** TASK INPUTS follows **
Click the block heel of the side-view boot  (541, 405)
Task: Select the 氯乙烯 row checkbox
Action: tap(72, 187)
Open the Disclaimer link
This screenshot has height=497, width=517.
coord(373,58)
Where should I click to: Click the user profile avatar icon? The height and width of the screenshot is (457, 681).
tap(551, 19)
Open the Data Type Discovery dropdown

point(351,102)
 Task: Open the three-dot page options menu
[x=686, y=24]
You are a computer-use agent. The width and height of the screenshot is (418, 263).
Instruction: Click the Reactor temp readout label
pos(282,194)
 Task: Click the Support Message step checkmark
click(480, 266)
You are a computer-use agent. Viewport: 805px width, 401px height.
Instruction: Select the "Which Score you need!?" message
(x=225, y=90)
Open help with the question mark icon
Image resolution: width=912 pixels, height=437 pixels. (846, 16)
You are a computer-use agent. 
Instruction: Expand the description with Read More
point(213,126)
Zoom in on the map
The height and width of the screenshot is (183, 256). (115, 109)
** End of TASK INPUTS **
### TASK TO COMPLETE
From the first line to the last, transcribe the records exactly.

### REPLY TO THE TASK
Click the block heel of the side-view boot  (541, 405)
Task: Select the 氯乙烯 row checkbox
Action: tap(72, 187)
Open the Disclaimer link
This screenshot has height=497, width=517.
coord(373,58)
Where should I click to: Click the user profile avatar icon? The height and width of the screenshot is (457, 681).
tap(551, 19)
Open the Data Type Discovery dropdown

point(351,102)
 Task: Open the three-dot page options menu
[x=686, y=24]
You are a computer-use agent. The width and height of the screenshot is (418, 263).
Instruction: Click the Reactor temp readout label
pos(282,194)
 Task: Click the Support Message step checkmark
click(480, 266)
You are a computer-use agent. Viewport: 805px width, 401px height.
Instruction: Select the "Which Score you need!?" message
(x=225, y=90)
Open help with the question mark icon
Image resolution: width=912 pixels, height=437 pixels. (846, 16)
You are a computer-use agent. 
Instruction: Expand the description with Read More
point(213,126)
Zoom in on the map
The height and width of the screenshot is (183, 256). (115, 109)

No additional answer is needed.